A major focus area of MUW in 2014 was early childhood education and kindergarten readiness. After Sullivan came to them with her newly-discovered knowledge of LFL, MUW partnered with the 2015 Leadership Louisville Bingham Fellows Project, which is a leadership program in Louisville aimed at discovering solutions to community issues. In 2014, one of their subject areas was educational programs in west Louisville. This included zip code 40210, which, at the time, held the lowest literacy rate for children attending Jefferson County Public Schools. 


“So, I went to my boss and I said, ‘We need to put these libraries in neighborhoods,’” Sullivan said.


After deciding to install libraries in neighborhoods in west Louisville, Sullivan and her team at MUW talked to Glen Kelly, a neighborhood advocate in the 40210 zip code. Kelly challenged them to install 40 libraries in her neighborhood — one for each block.
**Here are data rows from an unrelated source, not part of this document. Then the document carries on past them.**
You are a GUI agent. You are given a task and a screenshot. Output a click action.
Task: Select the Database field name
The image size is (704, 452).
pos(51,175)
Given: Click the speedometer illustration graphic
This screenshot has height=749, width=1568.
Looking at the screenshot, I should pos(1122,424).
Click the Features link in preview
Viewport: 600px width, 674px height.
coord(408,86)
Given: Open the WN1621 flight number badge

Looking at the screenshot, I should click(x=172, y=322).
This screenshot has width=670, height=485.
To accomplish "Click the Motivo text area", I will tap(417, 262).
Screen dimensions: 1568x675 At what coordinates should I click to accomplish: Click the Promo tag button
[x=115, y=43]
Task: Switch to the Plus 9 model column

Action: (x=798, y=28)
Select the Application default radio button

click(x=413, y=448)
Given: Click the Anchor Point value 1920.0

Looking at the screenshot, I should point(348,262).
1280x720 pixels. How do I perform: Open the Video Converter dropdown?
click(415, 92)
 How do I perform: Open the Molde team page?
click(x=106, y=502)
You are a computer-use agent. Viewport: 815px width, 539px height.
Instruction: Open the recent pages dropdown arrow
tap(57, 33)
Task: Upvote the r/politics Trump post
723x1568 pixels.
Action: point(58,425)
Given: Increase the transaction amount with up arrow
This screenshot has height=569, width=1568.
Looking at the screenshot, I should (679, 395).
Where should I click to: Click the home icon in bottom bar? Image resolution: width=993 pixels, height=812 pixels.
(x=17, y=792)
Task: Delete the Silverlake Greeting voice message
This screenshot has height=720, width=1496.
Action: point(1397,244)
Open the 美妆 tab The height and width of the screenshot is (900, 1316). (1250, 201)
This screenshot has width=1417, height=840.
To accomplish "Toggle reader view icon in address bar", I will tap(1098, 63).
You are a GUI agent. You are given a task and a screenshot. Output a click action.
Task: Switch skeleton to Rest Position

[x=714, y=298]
Sullivan and her team told Kelly that if she could get 40 residents or organizations that would give permission for libraries to be installed on their property, MUW would provide them.


“Of course, we had no idea where we were going to get 40 libraries — who was going to build 40 libraries?” Sullivan said. “Unfortunately, she only got 15 people. But 15 was a start.” 


As of October, MUW has 42 libraries in west Louisville: 36 of which receive books from the organization, three that receive books from their hosts, and three that are currently out of commission due to vandalism.  


Even though she is retired, Sullivan still works with MUW’s libraries as a volunteer, distributing books to their various locations and performing the occasional repair. The fulfillment she gets from working with the libraries is what she says inspires her to continue volunteering.


“Many times we get notes in libraries saying, ‘Do you have this author, that author?’” Sullivan said. “You know, it’s reaffirming. Like when we’re out there putting books in the library, somebody comes by and says, ‘Thank you.’”


In addition to MUW’s libraries, there are many others registered with LFL scattered throughout the community, as well as those that are independently made and owned. 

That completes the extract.